#### DATA FOR PROCESSING
= Beginning of Section =

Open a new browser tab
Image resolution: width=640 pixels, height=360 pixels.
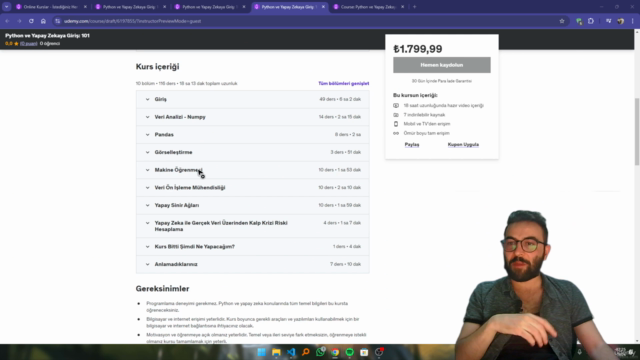click(x=415, y=7)
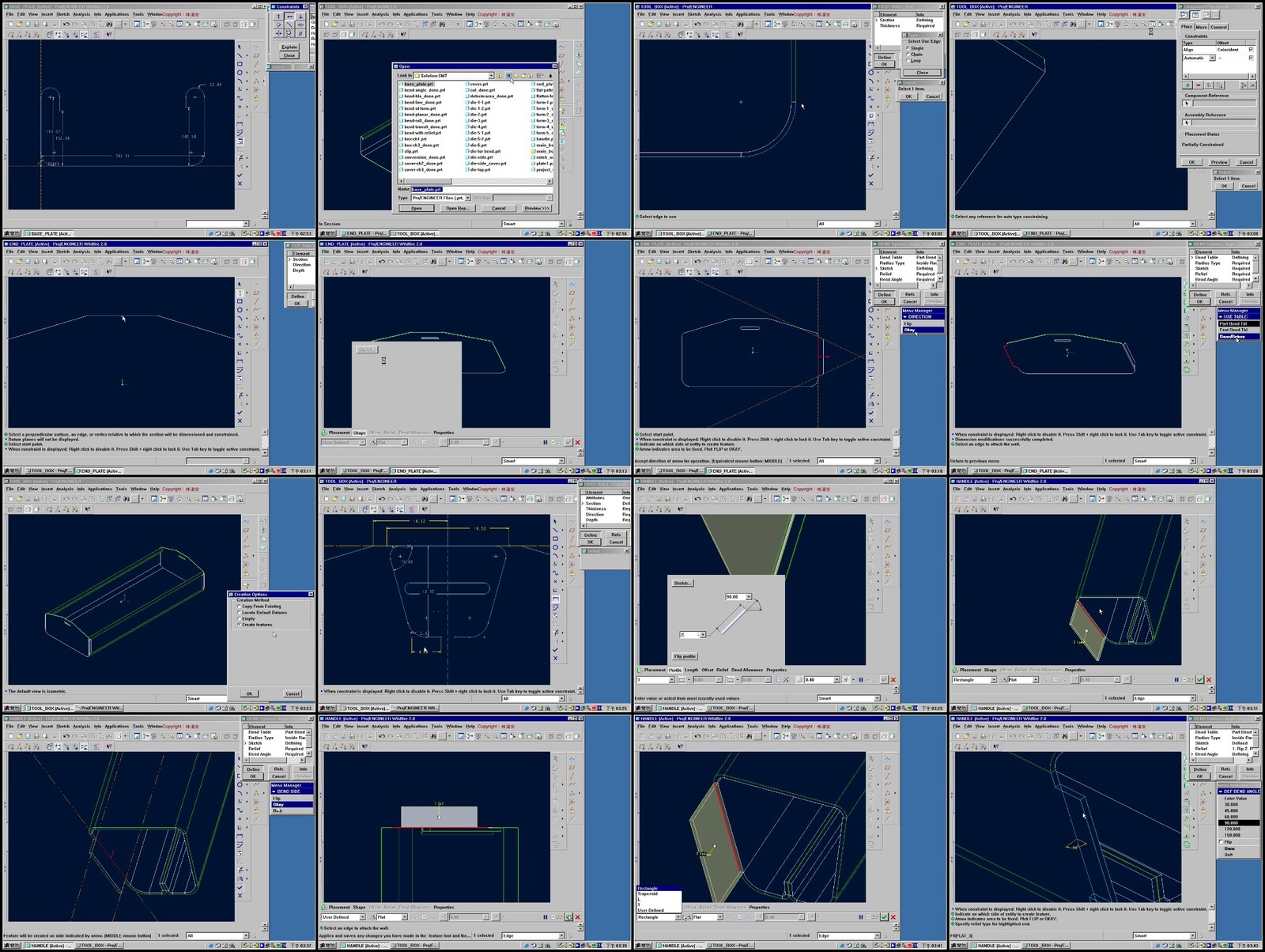This screenshot has width=1265, height=952.
Task: Choose the Copy From Existing creation method
Action: click(x=240, y=606)
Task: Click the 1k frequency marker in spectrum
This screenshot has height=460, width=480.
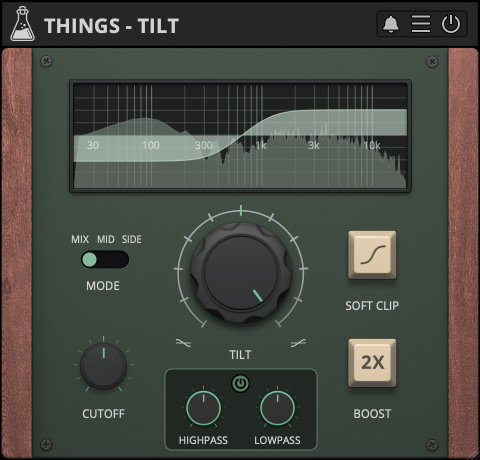Action: tap(261, 145)
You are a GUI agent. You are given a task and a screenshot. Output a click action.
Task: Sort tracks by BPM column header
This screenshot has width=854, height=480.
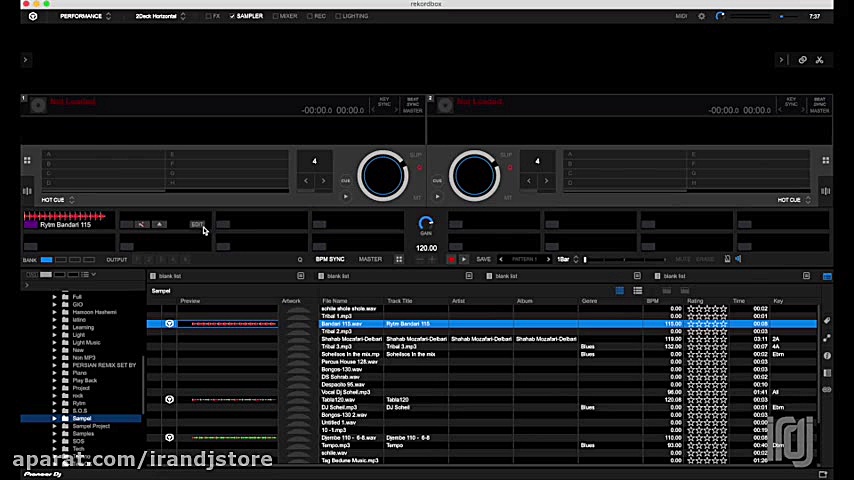(x=652, y=301)
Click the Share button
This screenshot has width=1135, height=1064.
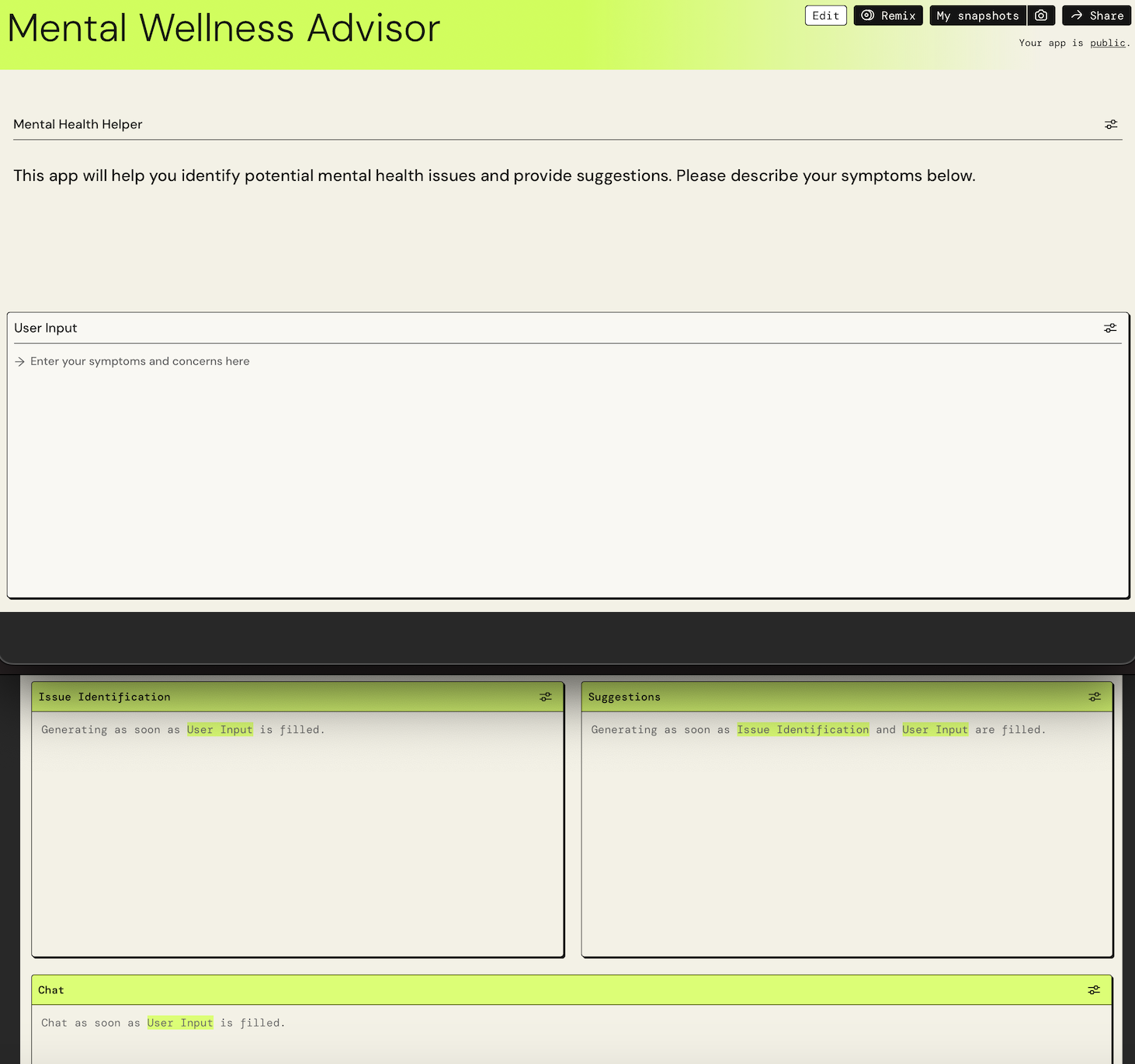pyautogui.click(x=1096, y=15)
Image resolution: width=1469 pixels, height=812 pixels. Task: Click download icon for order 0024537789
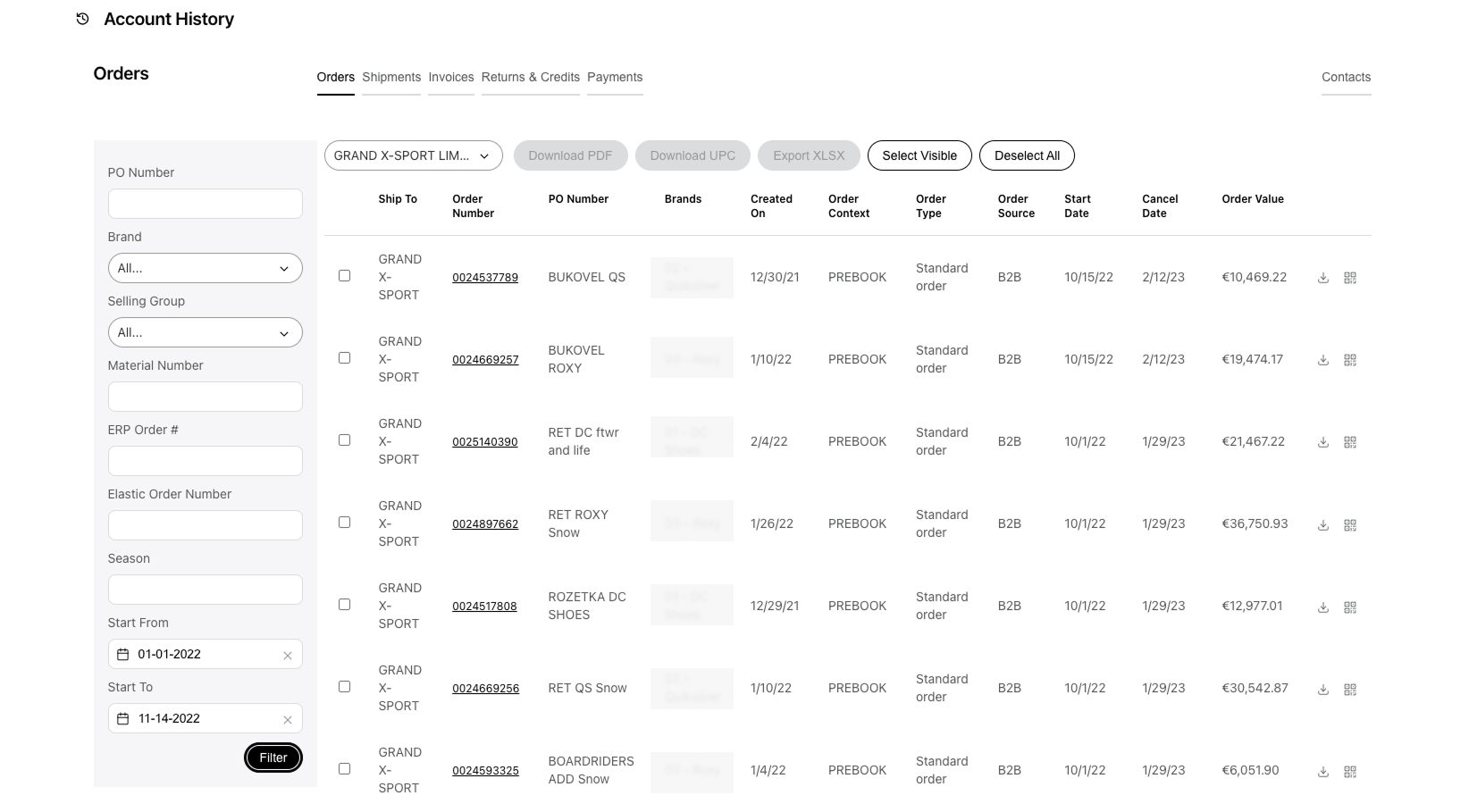coord(1322,278)
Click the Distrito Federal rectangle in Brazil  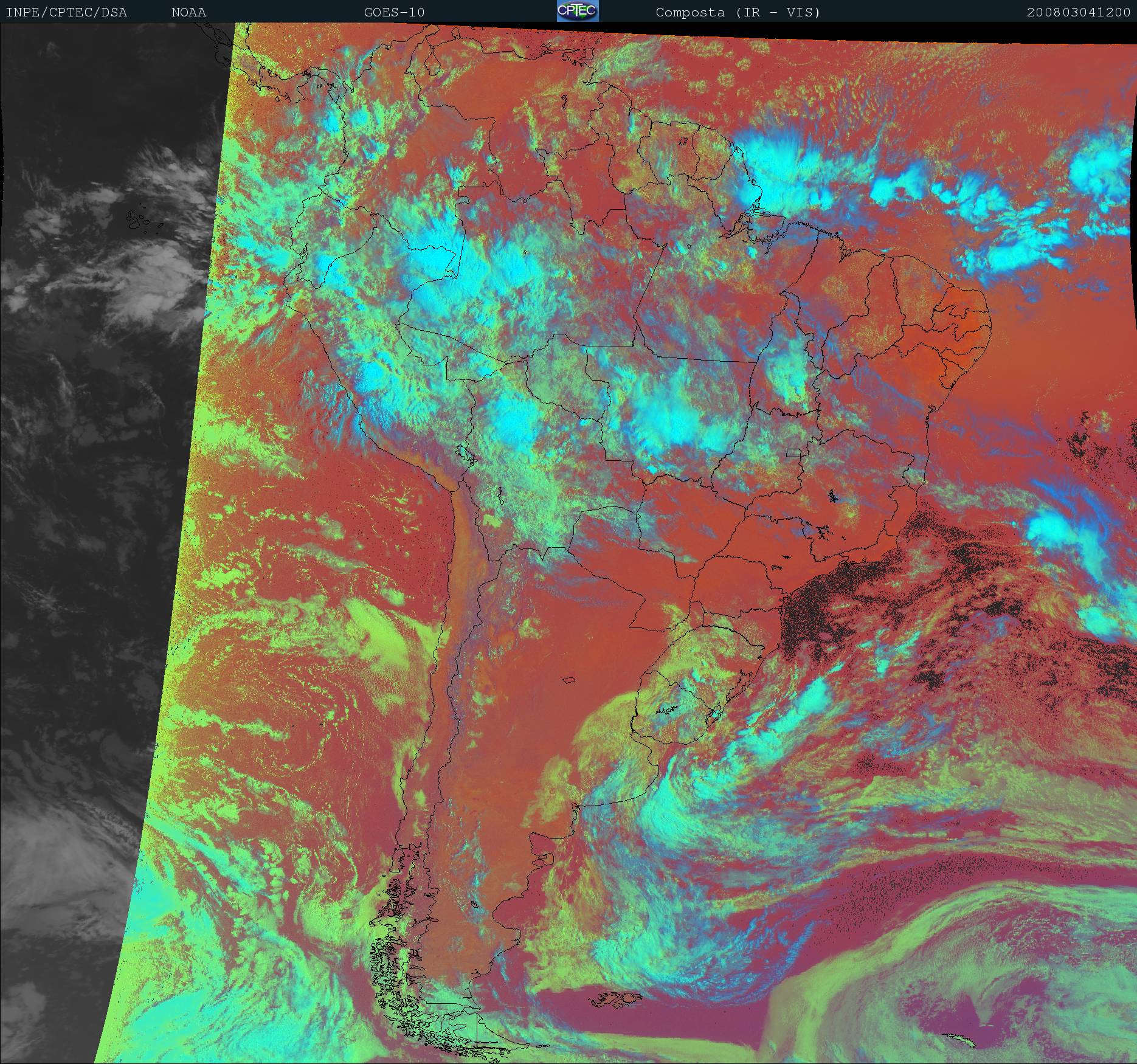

= End of Section =

#### THE TASK
Leave the pictures out and restate exactly the lines from the one that has "This screenshot has height=460, width=480." through the final line of the entries above, both ends included.

#### RESPONSE
This screenshot has height=460, width=480.
Action: tap(261, 145)
You are a GUI agent. You are given a task and a screenshot. Output a click action.
Task: Sort tracks by BPM column header
This screenshot has width=854, height=480.
(x=652, y=301)
Click the Share button
This screenshot has width=1135, height=1064.
pyautogui.click(x=1096, y=15)
Image resolution: width=1469 pixels, height=812 pixels. Task: Click download icon for order 0024537789
coord(1322,278)
Click the Distrito Federal rectangle in Brazil  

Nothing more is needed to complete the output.